### EXCERPT

This project has inspired Peterson to study abroad and learn more about his home country.
Left to Right: Nikolai Peterson, Lela Maghularia, and Irena Wyatt. Photo by Rebekah Saylors
Many of the Academy students speak Spanish as a first or second language. They were able to interact with the Fulbright TEA participants from Bolivia, Colombia, Nicaragua, and Peru.
Third-grade teacher and Appalachian alumna, Julie West ’19, said her students were very excited to attend the presentations. “We have students from several different countries, so they started automatically making connections with some of the places I called out,” said West.
“I think being able to see many different cultures is very valuable; it’s beneficial for them to be able to see even more than just their friends in the classroom,” she continued. “There are places represented here that I’m sure they’ve never heard of - I think that will be really great for them.”
Some of the connections went beyond language and culture. A couple of Academy third graders shared they learned earth science - cocoa beans from Nigeria - while others learned physical education - yoga poses from India.

### WRITTEN EXERCISE A
Format the records as a JSON list of strings with one string per line, leaving out blank lines. Include everything from the line containing "This screenshot has width=1043, height=406." down through the end of the records.

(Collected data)

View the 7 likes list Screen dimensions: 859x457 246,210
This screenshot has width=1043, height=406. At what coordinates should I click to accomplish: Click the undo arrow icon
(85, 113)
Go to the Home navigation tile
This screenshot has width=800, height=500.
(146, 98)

### WRITTEN EXERCISE B
In the excerpt about the Fulbright TEA presentations, which countries were the participants from whom the Spanish-speaking Academy students could interact with?

### TASK OUTPUT A
[
  "This screenshot has width=1043, height=406. At what coordinates should I click to accomplish: Click the undo arrow icon",
  "(85, 113)",
  "Go to the Home navigation tile",
  "This screenshot has width=800, height=500.",
  "(146, 98)"
]

### TASK OUTPUT B
Bolivia, Colombia, Nicaragua, and Peru.